Influence of microwave hydrothermal reaction factor on the morphology of NaY(MoO4)(2) nano-/micro-structures and luminescence properties of NaY(MoO4)(2):Tb3+

摘要

The reaction conditions including exterior and interior factors in hydrothermal syntheses play very important roles. In this work, the influences of pH, Cit(3-)/Ln(3+) and MoO42-/Ln(3+) on the crystal structure and morphology of NaY(MoO4)(2) microstructures derived from a microwave hydrothermal synthesis were systematically studied. It was found that certain morphologies of the NaY(MoO4)(2):Tb3+ particles were only formed at critical pH values, and different amounts of Na(3)Cit and Na-2(MoO4)(2) in the reaction solution functioned in opposite ways in the crystal nucleation and growth.
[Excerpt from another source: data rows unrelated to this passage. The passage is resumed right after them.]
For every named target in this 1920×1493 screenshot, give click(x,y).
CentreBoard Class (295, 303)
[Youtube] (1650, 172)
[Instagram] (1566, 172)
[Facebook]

We also proposed that the competitive equilibrium between Na(3)Cit and Na-2(MoO4)(2) was responsible for the self-assembly behavior of the NaY(MoO4)(2):Tb3+ nano-/micro-crystals. Based on the possible growth mechanism of the NaY(MoO4)(2) microstructures, additional Cit(3-)/MoO42-/Ln(3+) molar ratios for preparing the target products were designed and the corresponding samples were prepared. It was proven that the self-assembly behavior of the NaY(MoO4)(2):Tb3+ crystals can be successfully modified under certain Cit(3-)/MoO42-/Ln(3+) molar ratios. We also discovered that the morphology can slightly affect the luminescence intensity of the NaY(MoO4)(2): Tb3+ phosphors. The temperature and concentration quenching behaviors of the NaY(MoO4)(2):Tb3+ phosphors were studied. The crossover process was found to be responsible for the temperature quenching of D-5(4) fluorescence, and the electric dipole-dipole interaction was proven to be the physical nature of the concentration quenching and the fluorescence decay process.